▶ Extract to read
===============
Anti-convulsants and anti-depressants.

Dickenson AH, Ghandehari J.

Dept. Pharmacology, University College London, Gower Street, London

WC1E 6BT, UK.

Damage to a nerve should only lead to sensory loss. While this is

common, the incidence of spontaneous pain, allodynia and

hyperalgesia indicate marked changes in the nervous system that are

possible compensations for the loss of normal function that arises

from the sensory loss.

Neuropathic pain arises from changes in the damaged nerve which then

alter function in the spinal cord and the brain and lead to

plasticity in areas adjacent to those directly influenced by the

neuropathy. The peripheral changes drive central compensations so

that the mechanisms involved are multiple and located at a number of

sites. Nerve damage increases the excitability of both the damaged

and undamaged nerve fibres, neuromas and the cell bodies in the

dorsal root ganglion.

These peripheral changes are substrates for the ongoing pain and the

efficacy of excitability blockers such as carbamazepine, lamotrigine

and mexiletine, all anti-convulsants. A better understanding of ion

channels at the sites of injury has shown important roles of

particular sodium, potassium and calcium channels in the genesis of

neuropathic pain. Within the spinal cord, increases in the activity

of calcium channels and the receptors for glutamate, especially the

N-methyl-D-aspartate (NMDA) receptor, trigger wind-up and central

hyperexcitability.
===============
Continue the passage on nerve damage and neuropathic pain, starting after its final sentence.

▶ Source material
===============
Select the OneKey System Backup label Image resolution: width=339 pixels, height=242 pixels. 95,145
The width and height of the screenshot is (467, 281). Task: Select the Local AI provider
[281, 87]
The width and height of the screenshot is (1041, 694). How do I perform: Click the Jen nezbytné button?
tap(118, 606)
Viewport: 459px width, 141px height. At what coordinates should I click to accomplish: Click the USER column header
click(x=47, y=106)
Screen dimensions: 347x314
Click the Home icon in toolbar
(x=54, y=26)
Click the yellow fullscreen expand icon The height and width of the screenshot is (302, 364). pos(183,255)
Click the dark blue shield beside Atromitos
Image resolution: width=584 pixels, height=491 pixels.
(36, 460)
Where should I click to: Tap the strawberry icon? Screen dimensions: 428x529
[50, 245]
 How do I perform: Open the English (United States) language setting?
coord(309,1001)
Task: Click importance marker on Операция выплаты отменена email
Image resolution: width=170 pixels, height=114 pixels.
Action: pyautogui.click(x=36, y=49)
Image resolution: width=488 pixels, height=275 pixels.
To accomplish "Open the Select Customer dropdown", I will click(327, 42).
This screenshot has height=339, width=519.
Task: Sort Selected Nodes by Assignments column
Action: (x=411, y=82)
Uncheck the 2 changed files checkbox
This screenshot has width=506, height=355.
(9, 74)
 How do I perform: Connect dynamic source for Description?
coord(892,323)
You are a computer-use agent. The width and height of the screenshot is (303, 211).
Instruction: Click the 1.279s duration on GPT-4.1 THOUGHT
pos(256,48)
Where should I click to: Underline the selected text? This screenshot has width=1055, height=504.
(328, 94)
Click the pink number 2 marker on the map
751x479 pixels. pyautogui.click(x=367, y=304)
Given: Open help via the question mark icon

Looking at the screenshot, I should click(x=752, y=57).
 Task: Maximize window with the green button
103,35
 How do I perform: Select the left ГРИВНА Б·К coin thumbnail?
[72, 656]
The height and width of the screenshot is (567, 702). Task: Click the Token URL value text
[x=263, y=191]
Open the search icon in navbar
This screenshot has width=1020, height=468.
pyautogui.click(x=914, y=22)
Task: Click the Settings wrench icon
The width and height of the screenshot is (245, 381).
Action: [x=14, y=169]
===============
▶ Output for this task
Increases in transmitter release, neuronal excitability and

receptive field size result from the damage to the peripheral

nerves. Ketamine and gabapentin/pregabalin, again with anti-

convulsant activity, may interact with these mechanisms. Ketamine

acts on central spinal mechanisms of excitability whereas gabapentin

acts on a subunit of calcium channels that is responsible for the

release of pain transmitters into the spinal cord.

In addition to these spinal mechanisms of hyperexcitability, spinal

cells participate in a spinal-supraspinal loop that involves parts

of the brain involved in affective responses to pain but also

engages descending excitatory and inhibitory systems that use the

monoamines. These pathways become more active after nerve injury and

are the site of action of anti-depressants. This chapter reviews the

evidence and mechanisms of drugs, both anti-depressants and anti-

convulsants, that are believed to be effective in pain control, with

a major emphasis on the neuropathic state.